**PROBLEM REQUIREMENTS:** A word-for-word repetition of the records beneath this task is the expected answer.

**PROVIDED RECORDS:**
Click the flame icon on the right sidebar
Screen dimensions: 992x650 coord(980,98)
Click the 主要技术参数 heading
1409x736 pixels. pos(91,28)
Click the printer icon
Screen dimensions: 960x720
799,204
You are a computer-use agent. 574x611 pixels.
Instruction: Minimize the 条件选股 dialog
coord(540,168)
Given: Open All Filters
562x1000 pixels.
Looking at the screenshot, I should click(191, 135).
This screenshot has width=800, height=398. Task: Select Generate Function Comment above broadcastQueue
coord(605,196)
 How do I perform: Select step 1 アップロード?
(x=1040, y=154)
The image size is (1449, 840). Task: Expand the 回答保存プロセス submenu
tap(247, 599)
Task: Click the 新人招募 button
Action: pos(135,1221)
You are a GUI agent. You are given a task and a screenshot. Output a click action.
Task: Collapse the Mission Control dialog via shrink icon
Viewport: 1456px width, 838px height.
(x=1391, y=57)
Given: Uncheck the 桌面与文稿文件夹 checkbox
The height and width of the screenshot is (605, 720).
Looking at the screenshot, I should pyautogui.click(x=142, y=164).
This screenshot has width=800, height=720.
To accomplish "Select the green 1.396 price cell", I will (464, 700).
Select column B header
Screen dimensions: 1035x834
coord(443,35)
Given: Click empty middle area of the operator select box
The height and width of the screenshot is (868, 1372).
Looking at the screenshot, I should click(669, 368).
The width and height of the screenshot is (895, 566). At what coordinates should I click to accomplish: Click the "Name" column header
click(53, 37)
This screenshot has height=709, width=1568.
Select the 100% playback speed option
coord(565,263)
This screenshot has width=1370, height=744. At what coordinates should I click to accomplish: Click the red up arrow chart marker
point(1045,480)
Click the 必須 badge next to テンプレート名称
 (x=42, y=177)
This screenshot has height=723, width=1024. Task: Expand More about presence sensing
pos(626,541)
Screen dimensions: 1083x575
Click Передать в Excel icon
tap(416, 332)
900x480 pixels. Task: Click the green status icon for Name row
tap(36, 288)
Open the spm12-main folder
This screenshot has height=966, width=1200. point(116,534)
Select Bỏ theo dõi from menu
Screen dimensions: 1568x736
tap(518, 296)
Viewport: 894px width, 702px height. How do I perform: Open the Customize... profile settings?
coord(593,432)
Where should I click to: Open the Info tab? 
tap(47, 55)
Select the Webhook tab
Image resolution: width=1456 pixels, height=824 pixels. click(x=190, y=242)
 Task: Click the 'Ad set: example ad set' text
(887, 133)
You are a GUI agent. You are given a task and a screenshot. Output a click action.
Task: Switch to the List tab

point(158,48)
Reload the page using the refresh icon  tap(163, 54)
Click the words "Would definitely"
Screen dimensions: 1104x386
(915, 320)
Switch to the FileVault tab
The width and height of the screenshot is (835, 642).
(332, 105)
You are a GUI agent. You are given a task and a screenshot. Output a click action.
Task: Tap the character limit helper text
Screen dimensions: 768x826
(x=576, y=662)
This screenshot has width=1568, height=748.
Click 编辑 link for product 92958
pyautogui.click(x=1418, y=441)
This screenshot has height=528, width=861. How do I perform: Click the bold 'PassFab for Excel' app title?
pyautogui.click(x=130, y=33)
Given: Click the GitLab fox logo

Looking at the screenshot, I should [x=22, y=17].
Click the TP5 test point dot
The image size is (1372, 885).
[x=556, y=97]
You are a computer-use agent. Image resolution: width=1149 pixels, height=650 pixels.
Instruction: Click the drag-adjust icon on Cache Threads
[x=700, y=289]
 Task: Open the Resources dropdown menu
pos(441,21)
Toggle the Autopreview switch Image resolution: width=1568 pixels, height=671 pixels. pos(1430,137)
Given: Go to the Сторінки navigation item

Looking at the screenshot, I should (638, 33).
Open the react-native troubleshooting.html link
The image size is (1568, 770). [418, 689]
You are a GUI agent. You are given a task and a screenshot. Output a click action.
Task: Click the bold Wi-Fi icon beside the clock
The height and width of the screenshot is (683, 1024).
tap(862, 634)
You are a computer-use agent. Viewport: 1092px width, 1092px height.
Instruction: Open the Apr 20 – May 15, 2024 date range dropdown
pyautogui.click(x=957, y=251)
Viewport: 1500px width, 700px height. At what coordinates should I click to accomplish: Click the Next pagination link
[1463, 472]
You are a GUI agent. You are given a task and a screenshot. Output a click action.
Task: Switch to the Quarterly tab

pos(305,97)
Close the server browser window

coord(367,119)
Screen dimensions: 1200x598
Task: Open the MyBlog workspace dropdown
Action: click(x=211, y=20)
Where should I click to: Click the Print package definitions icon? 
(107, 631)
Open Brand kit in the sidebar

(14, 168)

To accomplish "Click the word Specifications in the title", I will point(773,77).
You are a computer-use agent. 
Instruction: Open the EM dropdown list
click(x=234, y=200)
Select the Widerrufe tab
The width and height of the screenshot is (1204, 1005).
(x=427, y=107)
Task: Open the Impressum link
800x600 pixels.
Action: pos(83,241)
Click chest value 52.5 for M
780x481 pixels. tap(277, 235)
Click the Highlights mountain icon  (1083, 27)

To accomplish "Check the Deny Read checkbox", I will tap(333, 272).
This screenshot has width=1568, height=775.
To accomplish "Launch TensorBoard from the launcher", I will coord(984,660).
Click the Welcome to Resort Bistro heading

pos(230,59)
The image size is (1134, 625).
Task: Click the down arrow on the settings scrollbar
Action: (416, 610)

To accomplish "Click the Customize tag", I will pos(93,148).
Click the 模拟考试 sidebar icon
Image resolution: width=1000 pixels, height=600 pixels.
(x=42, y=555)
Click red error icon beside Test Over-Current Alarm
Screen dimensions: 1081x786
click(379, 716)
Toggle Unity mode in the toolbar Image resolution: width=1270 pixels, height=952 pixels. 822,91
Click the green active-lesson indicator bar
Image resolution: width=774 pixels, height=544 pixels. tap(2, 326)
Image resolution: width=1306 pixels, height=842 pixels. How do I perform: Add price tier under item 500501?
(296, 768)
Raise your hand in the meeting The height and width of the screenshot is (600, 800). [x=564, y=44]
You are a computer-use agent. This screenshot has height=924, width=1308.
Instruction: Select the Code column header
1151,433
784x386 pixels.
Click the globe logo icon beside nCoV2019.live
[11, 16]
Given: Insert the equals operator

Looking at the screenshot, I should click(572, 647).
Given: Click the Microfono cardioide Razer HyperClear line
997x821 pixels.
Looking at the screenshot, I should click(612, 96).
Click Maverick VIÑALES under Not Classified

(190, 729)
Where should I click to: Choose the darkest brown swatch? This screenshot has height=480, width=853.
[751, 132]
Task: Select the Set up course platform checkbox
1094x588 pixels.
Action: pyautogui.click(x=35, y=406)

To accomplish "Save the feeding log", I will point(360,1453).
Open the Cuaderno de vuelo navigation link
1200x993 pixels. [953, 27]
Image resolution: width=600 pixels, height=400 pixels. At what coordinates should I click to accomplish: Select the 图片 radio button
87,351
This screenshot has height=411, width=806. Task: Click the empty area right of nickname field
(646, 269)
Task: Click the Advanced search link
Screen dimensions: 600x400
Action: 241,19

**OUTPUT FOR THIS TASK:**
Click the flame icon on the right sidebar
Screen dimensions: 992x650 coord(980,98)
Click the 主要技术参数 heading
1409x736 pixels. pos(91,28)
Click the printer icon
Screen dimensions: 960x720
799,204
You are a computer-use agent. 574x611 pixels.
Instruction: Minimize the 条件选股 dialog
coord(540,168)
Given: Open All Filters
562x1000 pixels.
Looking at the screenshot, I should click(191, 135).
This screenshot has width=800, height=398. Task: Select Generate Function Comment above broadcastQueue
coord(605,196)
 How do I perform: Select step 1 アップロード?
(x=1040, y=154)
The image size is (1449, 840). Task: Expand the 回答保存プロセス submenu
tap(247, 599)
Task: Click the 新人招募 button
Action: pos(135,1221)
You are a GUI agent. You are given a task and a screenshot. Output a click action.
Task: Collapse the Mission Control dialog via shrink icon
Viewport: 1456px width, 838px height.
(x=1391, y=57)
Given: Uncheck the 桌面与文稿文件夹 checkbox
The height and width of the screenshot is (605, 720).
Looking at the screenshot, I should pyautogui.click(x=142, y=164).
This screenshot has width=800, height=720.
To accomplish "Select the green 1.396 price cell", I will (464, 700).
Select column B header
Screen dimensions: 1035x834
coord(443,35)
Given: Click empty middle area of the operator select box
The height and width of the screenshot is (868, 1372).
Looking at the screenshot, I should click(669, 368).
The width and height of the screenshot is (895, 566). At what coordinates should I click to accomplish: Click the "Name" column header
click(53, 37)
This screenshot has height=709, width=1568.
Select the 100% playback speed option
coord(565,263)
This screenshot has width=1370, height=744. At what coordinates should I click to accomplish: Click the red up arrow chart marker
point(1045,480)
Click the 必須 badge next to テンプレート名称
 (x=42, y=177)
This screenshot has height=723, width=1024. Task: Expand More about presence sensing
pos(626,541)
Screen dimensions: 1083x575
Click Передать в Excel icon
tap(416, 332)
900x480 pixels. Task: Click the green status icon for Name row
tap(36, 288)
Open the spm12-main folder
This screenshot has height=966, width=1200. point(116,534)
Select Bỏ theo dõi from menu
Screen dimensions: 1568x736
tap(518, 296)
Viewport: 894px width, 702px height. How do I perform: Open the Customize... profile settings?
coord(593,432)
Where should I click to: Open the Info tab? 
tap(47, 55)
Select the Webhook tab
Image resolution: width=1456 pixels, height=824 pixels. click(x=190, y=242)
 Task: Click the 'Ad set: example ad set' text
(887, 133)
You are a GUI agent. You are given a task and a screenshot. Output a click action.
Task: Switch to the List tab

point(158,48)
Reload the page using the refresh icon  tap(163, 54)
Click the words "Would definitely"
Screen dimensions: 1104x386
(915, 320)
Switch to the FileVault tab
The width and height of the screenshot is (835, 642).
(332, 105)
You are a GUI agent. You are given a task and a screenshot. Output a click action.
Task: Tap the character limit helper text
Screen dimensions: 768x826
(x=576, y=662)
This screenshot has width=1568, height=748.
Click 编辑 link for product 92958
pyautogui.click(x=1418, y=441)
This screenshot has height=528, width=861. How do I perform: Click the bold 'PassFab for Excel' app title?
pyautogui.click(x=130, y=33)
Given: Click the GitLab fox logo

Looking at the screenshot, I should [x=22, y=17].
Click the TP5 test point dot
The image size is (1372, 885).
[x=556, y=97]
You are a computer-use agent. Image resolution: width=1149 pixels, height=650 pixels.
Instruction: Click the drag-adjust icon on Cache Threads
[x=700, y=289]
 Task: Open the Resources dropdown menu
pos(441,21)
Toggle the Autopreview switch Image resolution: width=1568 pixels, height=671 pixels. pos(1430,137)
Given: Go to the Сторінки navigation item

Looking at the screenshot, I should (638, 33).
Open the react-native troubleshooting.html link
The image size is (1568, 770). [418, 689]
You are a GUI agent. You are given a task and a screenshot. Output a click action.
Task: Click the bold Wi-Fi icon beside the clock
The height and width of the screenshot is (683, 1024).
tap(862, 634)
You are a computer-use agent. Viewport: 1092px width, 1092px height.
Instruction: Open the Apr 20 – May 15, 2024 date range dropdown
pyautogui.click(x=957, y=251)
Viewport: 1500px width, 700px height. At what coordinates should I click to accomplish: Click the Next pagination link
[1463, 472]
You are a GUI agent. You are given a task and a screenshot. Output a click action.
Task: Switch to the Quarterly tab

pos(305,97)
Close the server browser window

coord(367,119)
Screen dimensions: 1200x598
Task: Open the MyBlog workspace dropdown
Action: click(x=211, y=20)
Where should I click to: Click the Print package definitions icon? 
(107, 631)
Open Brand kit in the sidebar

(14, 168)

To accomplish "Click the word Specifications in the title", I will point(773,77).
You are a computer-use agent. 
Instruction: Open the EM dropdown list
click(x=234, y=200)
Select the Widerrufe tab
The width and height of the screenshot is (1204, 1005).
(x=427, y=107)
Task: Open the Impressum link
800x600 pixels.
Action: pos(83,241)
Click chest value 52.5 for M
780x481 pixels. tap(277, 235)
Click the Highlights mountain icon  (1083, 27)

To accomplish "Check the Deny Read checkbox", I will tap(333, 272).
This screenshot has width=1568, height=775.
To accomplish "Launch TensorBoard from the launcher", I will coord(984,660).
Click the Welcome to Resort Bistro heading

pos(230,59)
The image size is (1134, 625).
Task: Click the down arrow on the settings scrollbar
Action: (416, 610)

To accomplish "Click the Customize tag", I will pos(93,148).
Click the 模拟考试 sidebar icon
Image resolution: width=1000 pixels, height=600 pixels.
(x=42, y=555)
Click red error icon beside Test Over-Current Alarm
Screen dimensions: 1081x786
click(379, 716)
Toggle Unity mode in the toolbar Image resolution: width=1270 pixels, height=952 pixels. 822,91
Click the green active-lesson indicator bar
Image resolution: width=774 pixels, height=544 pixels. tap(2, 326)
Image resolution: width=1306 pixels, height=842 pixels. How do I perform: Add price tier under item 500501?
(296, 768)
Raise your hand in the meeting The height and width of the screenshot is (600, 800). [x=564, y=44]
You are a computer-use agent. This screenshot has height=924, width=1308.
Instruction: Select the Code column header
1151,433
784x386 pixels.
Click the globe logo icon beside nCoV2019.live
[11, 16]
Given: Insert the equals operator

Looking at the screenshot, I should click(572, 647).
Given: Click the Microfono cardioide Razer HyperClear line
997x821 pixels.
Looking at the screenshot, I should click(612, 96).
Click Maverick VIÑALES under Not Classified

(190, 729)
Where should I click to: Choose the darkest brown swatch? This screenshot has height=480, width=853.
[751, 132]
Task: Select the Set up course platform checkbox
1094x588 pixels.
Action: pyautogui.click(x=35, y=406)

To accomplish "Save the feeding log", I will point(360,1453).
Open the Cuaderno de vuelo navigation link
1200x993 pixels. [953, 27]
Image resolution: width=600 pixels, height=400 pixels. At what coordinates should I click to accomplish: Select the 图片 radio button
87,351
This screenshot has height=411, width=806. Task: Click the empty area right of nickname field
(646, 269)
Task: Click the Advanced search link
Screen dimensions: 600x400
Action: 241,19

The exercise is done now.